Write out, exactly and in full, the records given below, but not their pictures.

[[ RECORDS FOR THIS EXERCISE, beginning ]]

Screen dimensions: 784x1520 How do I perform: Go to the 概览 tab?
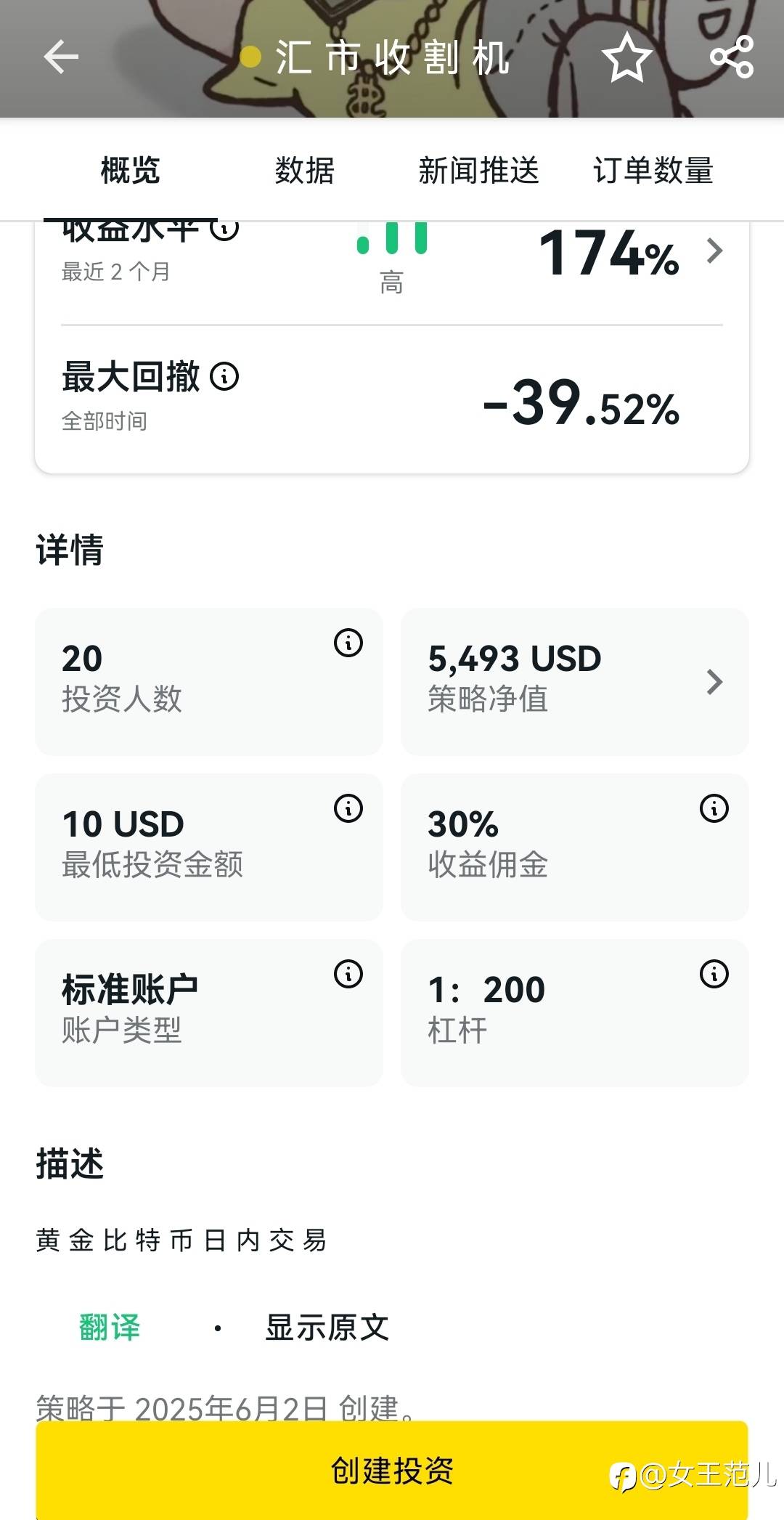coord(130,171)
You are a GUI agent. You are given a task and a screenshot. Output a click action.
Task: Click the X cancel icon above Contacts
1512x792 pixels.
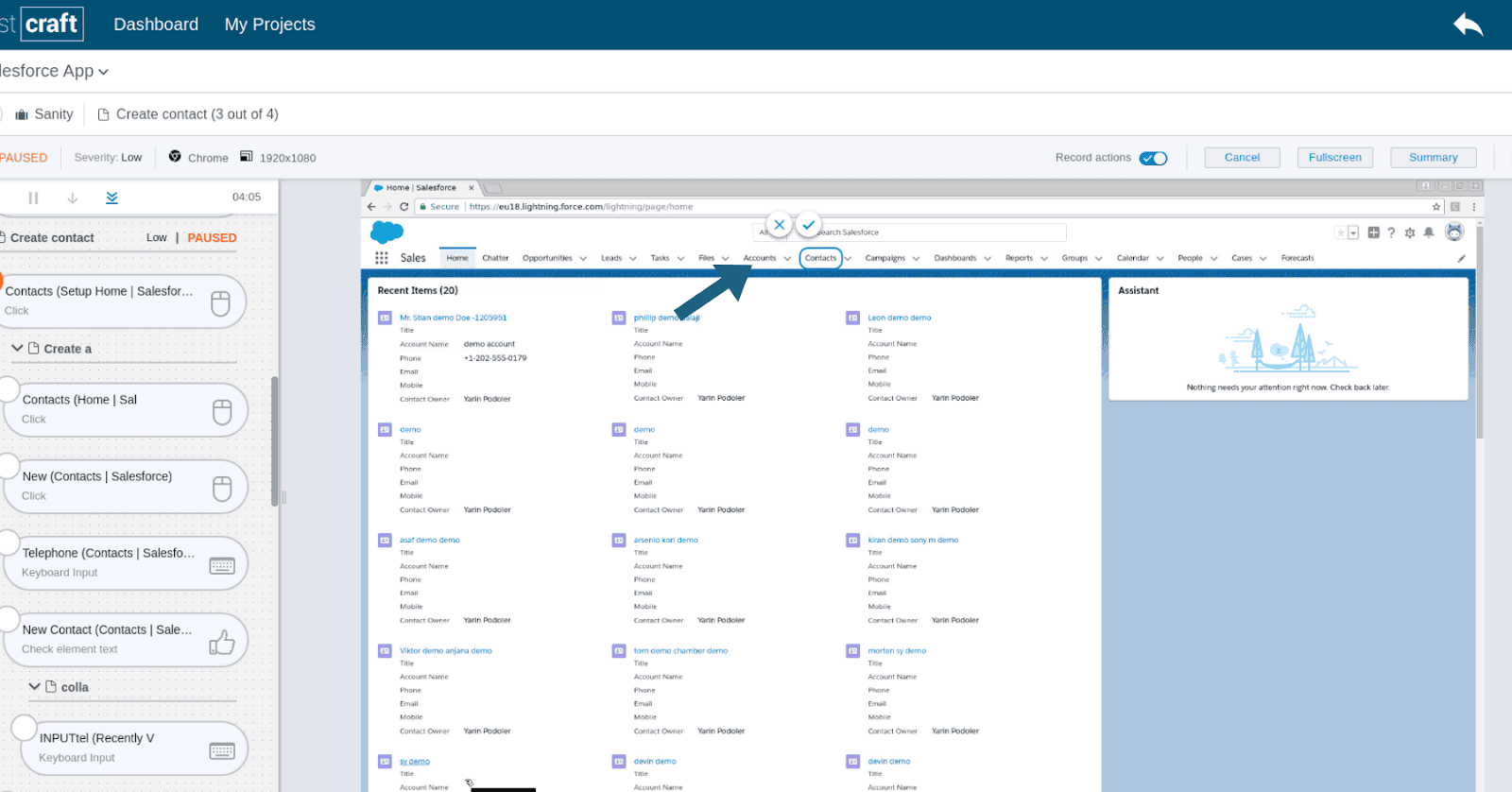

[[ RECORDS FOR THIS EXERCISE, end ]]

* FINISHED EXERCISE:
Screen dimensions: 784x1520 How do I perform: Go to the 概览 tab?
coord(130,171)
You are a GUI agent. You are given a task and a screenshot. Output a click action.
Task: Click the X cancel icon above Contacts
1512x792 pixels.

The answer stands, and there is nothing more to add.